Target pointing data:
===============

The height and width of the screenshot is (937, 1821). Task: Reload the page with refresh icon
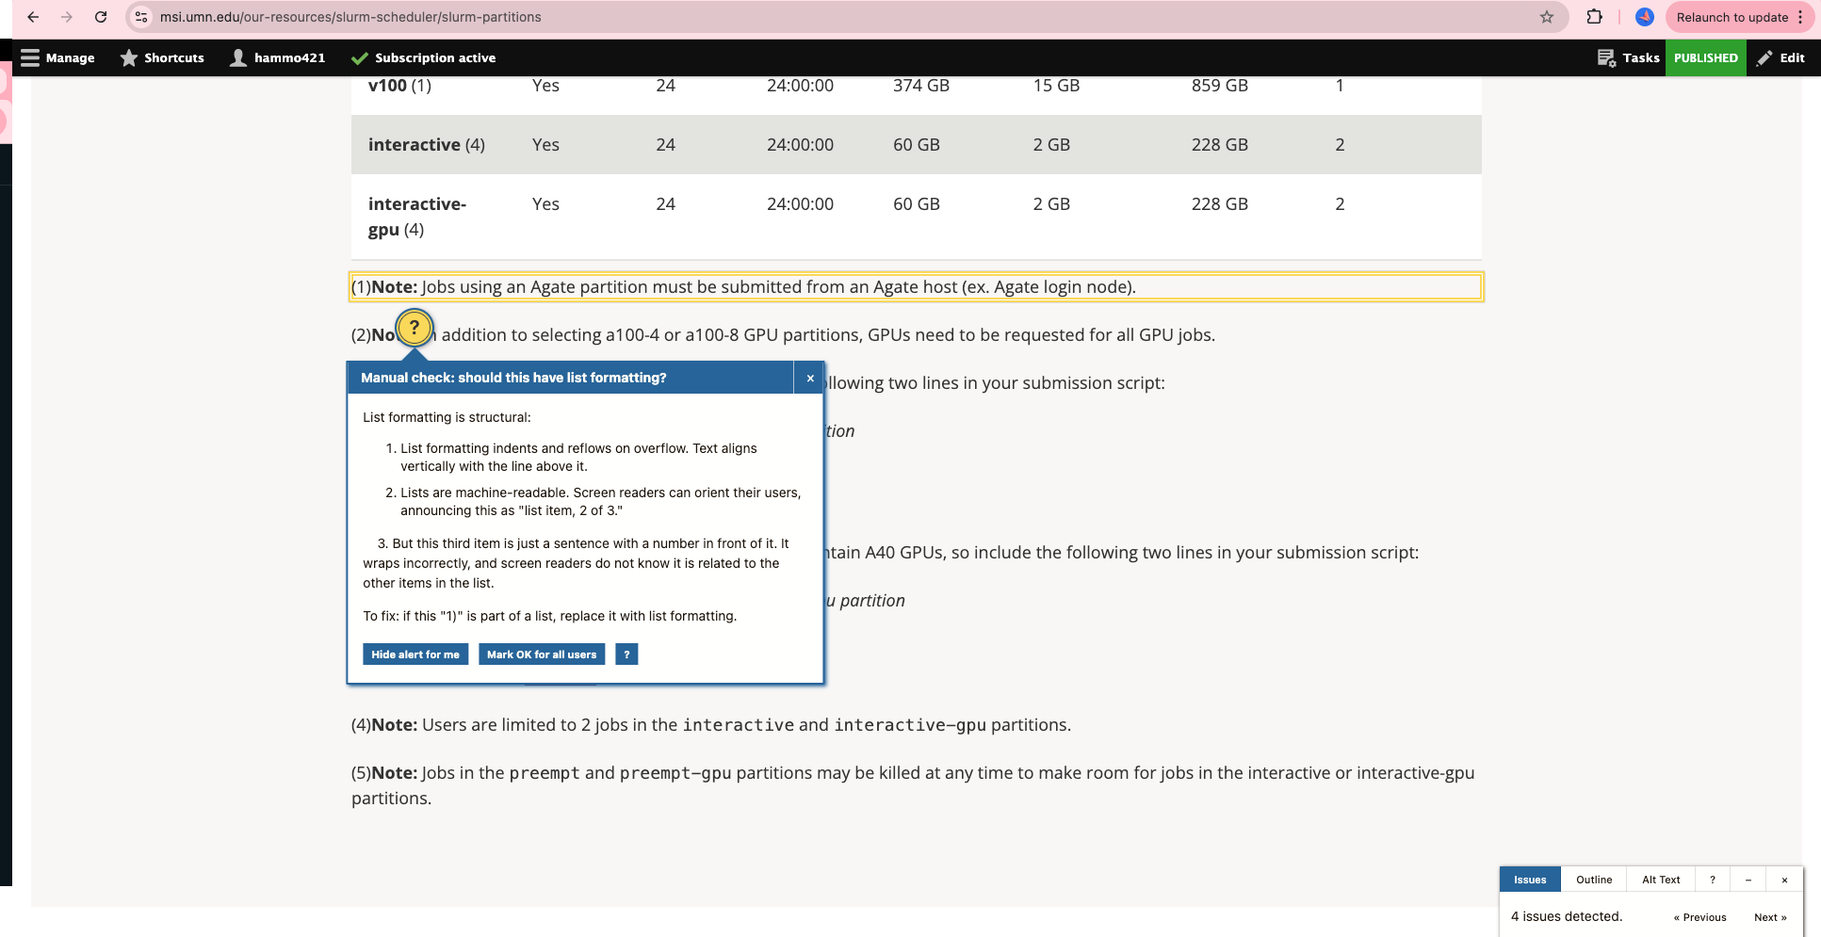101,17
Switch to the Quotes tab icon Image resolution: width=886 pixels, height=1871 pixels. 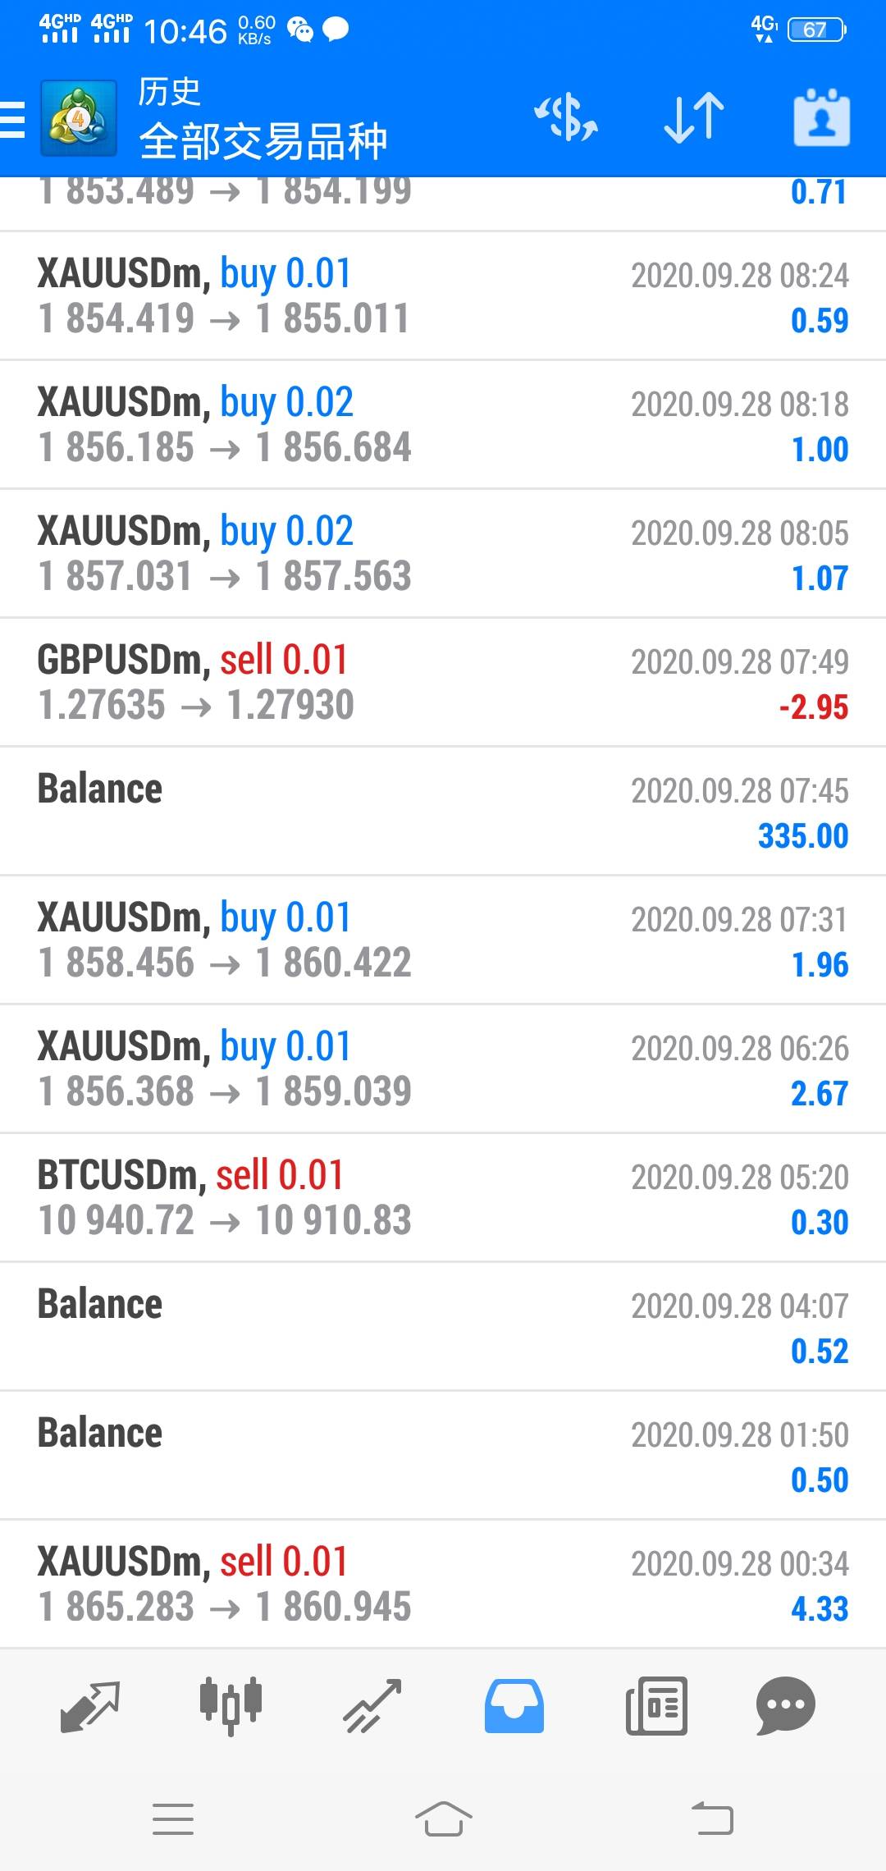91,1707
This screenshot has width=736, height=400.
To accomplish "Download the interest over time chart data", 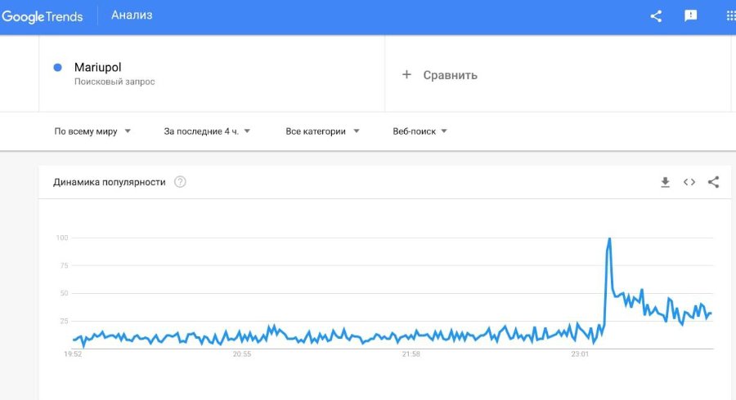I will tap(665, 182).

===============

### What is needed
How many lines of the entries contain the string "screenshot"? Case counts; give only the number.

### Answer to this problem
2